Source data
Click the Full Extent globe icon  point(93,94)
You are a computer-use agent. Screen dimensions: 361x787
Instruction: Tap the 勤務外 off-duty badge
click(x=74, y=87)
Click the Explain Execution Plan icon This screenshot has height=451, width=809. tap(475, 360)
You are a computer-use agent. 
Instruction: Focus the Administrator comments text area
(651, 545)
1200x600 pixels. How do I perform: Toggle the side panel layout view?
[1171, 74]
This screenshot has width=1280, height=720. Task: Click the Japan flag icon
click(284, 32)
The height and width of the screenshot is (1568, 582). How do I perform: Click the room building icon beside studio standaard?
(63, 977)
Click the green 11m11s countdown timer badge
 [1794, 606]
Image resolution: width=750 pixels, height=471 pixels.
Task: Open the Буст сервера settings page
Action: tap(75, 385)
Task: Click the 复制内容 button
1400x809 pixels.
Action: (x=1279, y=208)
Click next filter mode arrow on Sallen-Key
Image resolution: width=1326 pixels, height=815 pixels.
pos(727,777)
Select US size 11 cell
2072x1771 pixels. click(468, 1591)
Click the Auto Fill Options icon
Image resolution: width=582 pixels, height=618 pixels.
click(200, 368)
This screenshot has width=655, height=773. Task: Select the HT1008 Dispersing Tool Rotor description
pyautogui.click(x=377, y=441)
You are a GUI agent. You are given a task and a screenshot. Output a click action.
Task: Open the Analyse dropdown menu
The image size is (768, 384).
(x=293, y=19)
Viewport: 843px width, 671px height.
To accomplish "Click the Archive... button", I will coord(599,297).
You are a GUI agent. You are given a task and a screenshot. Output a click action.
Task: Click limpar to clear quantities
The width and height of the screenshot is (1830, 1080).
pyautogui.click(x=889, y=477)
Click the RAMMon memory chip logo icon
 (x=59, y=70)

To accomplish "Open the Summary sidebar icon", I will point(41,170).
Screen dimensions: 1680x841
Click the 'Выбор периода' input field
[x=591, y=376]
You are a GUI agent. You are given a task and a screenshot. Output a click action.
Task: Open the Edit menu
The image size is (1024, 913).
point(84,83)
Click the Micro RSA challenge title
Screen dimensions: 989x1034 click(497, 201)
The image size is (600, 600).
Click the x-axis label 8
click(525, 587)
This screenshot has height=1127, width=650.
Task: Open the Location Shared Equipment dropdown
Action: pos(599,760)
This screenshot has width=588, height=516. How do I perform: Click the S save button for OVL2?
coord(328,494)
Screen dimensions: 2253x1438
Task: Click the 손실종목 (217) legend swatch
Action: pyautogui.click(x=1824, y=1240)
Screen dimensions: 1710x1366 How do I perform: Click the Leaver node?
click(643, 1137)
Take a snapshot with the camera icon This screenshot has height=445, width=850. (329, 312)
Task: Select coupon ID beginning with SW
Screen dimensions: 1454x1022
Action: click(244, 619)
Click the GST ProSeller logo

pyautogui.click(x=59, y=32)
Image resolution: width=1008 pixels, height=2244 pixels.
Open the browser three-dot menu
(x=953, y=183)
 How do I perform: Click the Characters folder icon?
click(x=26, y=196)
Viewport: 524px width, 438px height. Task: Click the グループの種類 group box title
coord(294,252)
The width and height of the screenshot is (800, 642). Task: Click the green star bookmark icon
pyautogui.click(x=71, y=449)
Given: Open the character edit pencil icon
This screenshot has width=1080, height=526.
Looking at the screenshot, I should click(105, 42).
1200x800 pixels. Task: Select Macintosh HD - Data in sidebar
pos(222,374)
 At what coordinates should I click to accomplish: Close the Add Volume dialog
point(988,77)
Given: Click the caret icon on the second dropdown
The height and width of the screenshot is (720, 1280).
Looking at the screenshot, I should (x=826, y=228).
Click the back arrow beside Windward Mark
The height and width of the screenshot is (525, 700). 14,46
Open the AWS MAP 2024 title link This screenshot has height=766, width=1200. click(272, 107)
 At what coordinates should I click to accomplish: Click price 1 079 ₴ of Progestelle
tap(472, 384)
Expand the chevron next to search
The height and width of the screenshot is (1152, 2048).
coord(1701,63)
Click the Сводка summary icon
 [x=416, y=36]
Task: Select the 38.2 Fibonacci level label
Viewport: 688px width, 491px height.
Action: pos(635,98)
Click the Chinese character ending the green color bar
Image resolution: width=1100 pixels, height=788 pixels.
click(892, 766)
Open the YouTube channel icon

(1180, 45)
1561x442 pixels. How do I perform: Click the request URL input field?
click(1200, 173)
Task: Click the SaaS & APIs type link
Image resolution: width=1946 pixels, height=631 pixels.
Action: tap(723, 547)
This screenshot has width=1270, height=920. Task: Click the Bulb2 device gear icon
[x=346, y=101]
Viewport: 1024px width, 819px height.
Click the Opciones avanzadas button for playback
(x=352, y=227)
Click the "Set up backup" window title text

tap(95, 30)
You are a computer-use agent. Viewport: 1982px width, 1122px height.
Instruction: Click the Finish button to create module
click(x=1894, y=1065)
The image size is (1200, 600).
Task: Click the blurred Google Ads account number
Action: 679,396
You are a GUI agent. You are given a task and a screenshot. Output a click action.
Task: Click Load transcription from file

| TASK TO CARRY OUT |
In every one of the records, replace "computer-use agent" with "desktop automation agent" and write them all out again. Leave everything else unchanged.

| SOLUTION BELOW |
Click the Full Extent globe icon  point(93,94)
You are a desktop automation agent. Screen dimensions: 361x787
Instruction: Tap the 勤務外 off-duty badge
click(x=74, y=87)
Click the Explain Execution Plan icon This screenshot has height=451, width=809. tap(475, 360)
You are a desktop automation agent. 
Instruction: Focus the Administrator comments text area
(651, 545)
1200x600 pixels. How do I perform: Toggle the side panel layout view?
[1171, 74]
This screenshot has width=1280, height=720. Task: Click the Japan flag icon
click(284, 32)
The height and width of the screenshot is (1568, 582). How do I perform: Click the room building icon beside studio standaard?
(63, 977)
Click the green 11m11s countdown timer badge
 [1794, 606]
Image resolution: width=750 pixels, height=471 pixels.
Task: Open the Буст сервера settings page
Action: tap(75, 385)
Task: Click the 复制内容 button
1400x809 pixels.
Action: (x=1279, y=208)
Click next filter mode arrow on Sallen-Key
Image resolution: width=1326 pixels, height=815 pixels.
pos(727,777)
Select US size 11 cell
2072x1771 pixels. click(468, 1591)
Click the Auto Fill Options icon
Image resolution: width=582 pixels, height=618 pixels.
click(200, 368)
This screenshot has width=655, height=773. Task: Select the HT1008 Dispersing Tool Rotor description
pyautogui.click(x=377, y=441)
You are a GUI agent. You are given a task and a screenshot. Output a click action.
Task: Open the Analyse dropdown menu
The image size is (768, 384).
(x=293, y=19)
Viewport: 843px width, 671px height.
To accomplish "Click the Archive... button", I will coord(599,297).
You are a GUI agent. You are given a task and a screenshot. Output a click action.
Task: Click limpar to clear quantities
The width and height of the screenshot is (1830, 1080).
pyautogui.click(x=889, y=477)
Click the RAMMon memory chip logo icon
 (x=59, y=70)

To accomplish "Open the Summary sidebar icon", I will point(41,170).
Screen dimensions: 1680x841
Click the 'Выбор периода' input field
[x=591, y=376]
You are a GUI agent. You are given a task and a screenshot. Output a click action.
Task: Open the Edit menu
The image size is (1024, 913).
point(84,83)
Click the Micro RSA challenge title
Screen dimensions: 989x1034 click(497, 201)
The image size is (600, 600).
Click the x-axis label 8
click(525, 587)
This screenshot has height=1127, width=650.
Task: Open the Location Shared Equipment dropdown
Action: pos(599,760)
This screenshot has width=588, height=516. How do I perform: Click the S save button for OVL2?
coord(328,494)
Screen dimensions: 2253x1438
Task: Click the 손실종목 (217) legend swatch
Action: pyautogui.click(x=1824, y=1240)
Screen dimensions: 1710x1366 How do I perform: Click the Leaver node?
click(643, 1137)
Take a snapshot with the camera icon This screenshot has height=445, width=850. (329, 312)
Task: Select coupon ID beginning with SW
Screen dimensions: 1454x1022
Action: click(244, 619)
Click the GST ProSeller logo

pyautogui.click(x=59, y=32)
Image resolution: width=1008 pixels, height=2244 pixels.
Open the browser three-dot menu
(x=953, y=183)
 How do I perform: Click the Characters folder icon?
click(x=26, y=196)
Viewport: 524px width, 438px height. Task: Click the グループの種類 group box title
coord(294,252)
The width and height of the screenshot is (800, 642). Task: Click the green star bookmark icon
pyautogui.click(x=71, y=449)
Given: Open the character edit pencil icon
This screenshot has width=1080, height=526.
Looking at the screenshot, I should click(105, 42).
1200x800 pixels. Task: Select Macintosh HD - Data in sidebar
pos(222,374)
 At what coordinates should I click to accomplish: Close the Add Volume dialog
point(988,77)
Given: Click the caret icon on the second dropdown
The height and width of the screenshot is (720, 1280).
Looking at the screenshot, I should (x=826, y=228).
Click the back arrow beside Windward Mark
The height and width of the screenshot is (525, 700). 14,46
Open the AWS MAP 2024 title link This screenshot has height=766, width=1200. click(272, 107)
 At what coordinates should I click to accomplish: Click price 1 079 ₴ of Progestelle
tap(472, 384)
Expand the chevron next to search
The height and width of the screenshot is (1152, 2048).
coord(1701,63)
Click the Сводка summary icon
 [x=416, y=36]
Task: Select the 38.2 Fibonacci level label
Viewport: 688px width, 491px height.
Action: pos(635,98)
Click the Chinese character ending the green color bar
Image resolution: width=1100 pixels, height=788 pixels.
click(892, 766)
Open the YouTube channel icon

(1180, 45)
1561x442 pixels. How do I perform: Click the request URL input field?
click(1200, 173)
Task: Click the SaaS & APIs type link
Image resolution: width=1946 pixels, height=631 pixels.
Action: tap(723, 547)
This screenshot has width=1270, height=920. Task: Click the Bulb2 device gear icon
[x=346, y=101]
Viewport: 1024px width, 819px height.
Click the Opciones avanzadas button for playback
(x=352, y=227)
Click the "Set up backup" window title text

tap(95, 30)
You are a desktop automation agent. Viewport: 1982px width, 1122px height.
Instruction: Click the Finish button to create module
click(x=1894, y=1065)
The image size is (1200, 600).
Task: Click the blurred Google Ads account number
Action: 679,396
You are a GUI agent. You are given a task and a screenshot. Output a click action.
Task: Click Load transcription from file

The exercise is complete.